Para Roberto Campos, o grande herói da reforma bancária foi o professor Otávio Gouveia de Bulhões que, depois de retornar da conferência de Bretton Woods de 1944, propôs a criação da SUMOC que no futuro deveria redundar no BCB. Essa ideia foi transformada na lei 7.293/45, outorgando àquele órgão a competência para a coordenação da política monetária, atuando também como interlocutora perante as instituições financeiras internacionais. Isso quer dizer que se haviam passado 13 anos da passagem de Sir Otto Niemeyer pelo Brasil, ainda sem o resultado de termos nosso Banco Central, o que somente ocorreu 19 anos mais tarde. Afinal de contas, o Brasil sempre teve o futuro à sua disposição, tendo se especializado em viver décadas perdidas.

A vida da SUMOC, ao lado de suas limitações operacionais legais, não foi nada fácil. Sabe-se que o Brasil não tinha um sistema financeiro, mas um aglomerado de instituições financeiras públicas e privadas e de órgãos dotados de poder de atuação naquele mercado, com competências que muitas vezes podiam se revelar superpostas, ao lado de outras sem regulamentação apropriada ou simplesmente inexistente. Esse problema se manteve na gestão inicial do BCB, agravando-se pelo fato de que a competência originária deste para incluía o mercado de capitais, que lhe foi outorgada pela lei 4.728/65, cujo exercício foi um verdadeiro desastre e sobre o qual falarei um pouco mais adiante4.

Observou Roberto Campos que a gestação do embrião BCB foi lenta e difícil, durante a fase da SOMOC, diante do enorme trabalho que havia pela frente, devendo ser feita a reorganização e regulamentação dos bancos e de outras instituições presentes algumas limitações na área do câmbio. E o câmbio, sabemos, foi e é um dos calcanhares de Aquiles da economia e do Direito Bancário brasileiro, tendo em vista a nossa desorganização econômica institucional, as deturpações do comércio internacional e a sempre presente inflação. 

Sob a SUMOC a busca da disciplina do crédito sempre foi problemática, com dificuldades na área do redesconto, do compulsório e do open market, tendo sido um grande desafio disciplinar a expansão creditícia do BB, concorrente privilegiado ao lado da Caixa Econômica Federal frente às instituições privadas.

O BB, ao tempo da SUMOC – o que se estendeu durante algum tempo depois de criado o BCB – era um deus com muitas faces. Ele ao mesmo tempo exercia tarefas próprias dos bancos centrais (inclusive um tipo de redesconto diante da rede bancária) e operações no mercado de câmbio, onde se verificaram vários desencontros, atuava como um banco comercial e como um banco financiador do setor agrário, função aliada à de fiscalização da utilização dos empréstimos concedidos.

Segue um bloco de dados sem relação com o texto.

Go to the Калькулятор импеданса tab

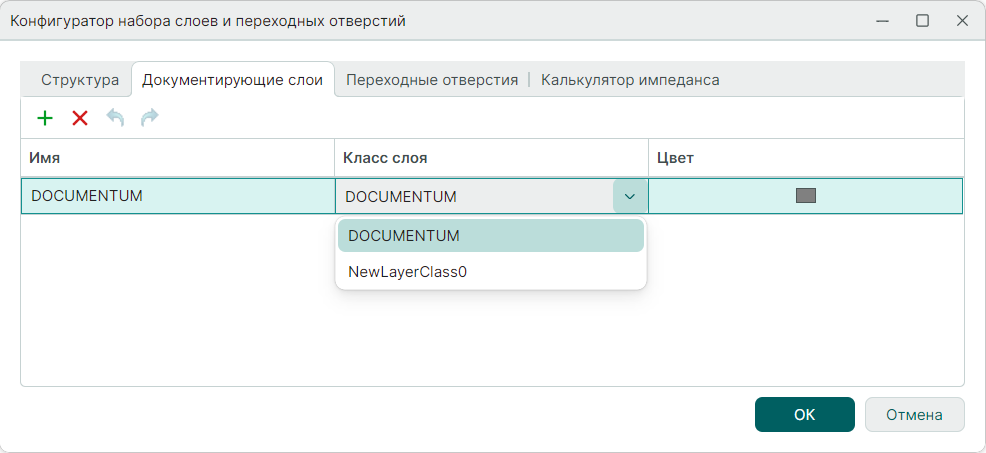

Um verdadeiro imbroglio.

No mercado de crédito um dos pontos altos foi a regulamentação das sociedades de crédito, financiamento e investimentos, por meio da portaria SUMC 309/59, somente revogada depois de criado o BCB com a resolução 45/66 do CMN, que as configurou oficialmente como instituições financeiras que já eram pela definição do art. 17 da lei 4.595/64. Essa norma se prestou ao suprimento de crédito de médio e de longo prazo, o que facilitou a consolidação de bens de consumo duráveis, de preço elevado (aparelhos de TV coloridos) e da indústria automobilística. Para tanto foi criado um tipo de letra de câmbio ao portador, ao arrepio da Convenção de Genebra sobre Letras de Câmbio e Notas Promissórias, sacadas pelos adquirentes dos bens financiados e aceitas por aquelas instituições que as colocavam no mercado com deságio sobre o preço de face. Esse mecanismo, bem a propósito, colocava tais operações ao largo da renitente lei da usura, que limitava os juros contratuais em 12% ao ano, frente a uma inflação até muitas vezes superior. Como os valores de muitas das referidas letras de câmbio eram de valor relativamente baixo e diferentes entre si, as financeiras criaram um tipo de securitização, por meio da qual elas eram reunidas em pacotes de valores homogêneos para a sua destinação do mercado. Esses títulos tiveram um grande sucesso, o que foi abalado posteriormente por frequentes falsificações daquelas letras de câmbio e sua multiplicação, uma imitação barata e fraudulenta multiplicação dos pães e peixes do Novo Testamento, sendo os mesmo títulos negociados em diferentes financeiras, o que gerou a quebra de algumas, a começar da ADEMPAR, em 1980, já ao tempo do BCB. Ou seja, os pacotes de letras de câmbio falsos correspondeu à criação de um subprime tupiniquim.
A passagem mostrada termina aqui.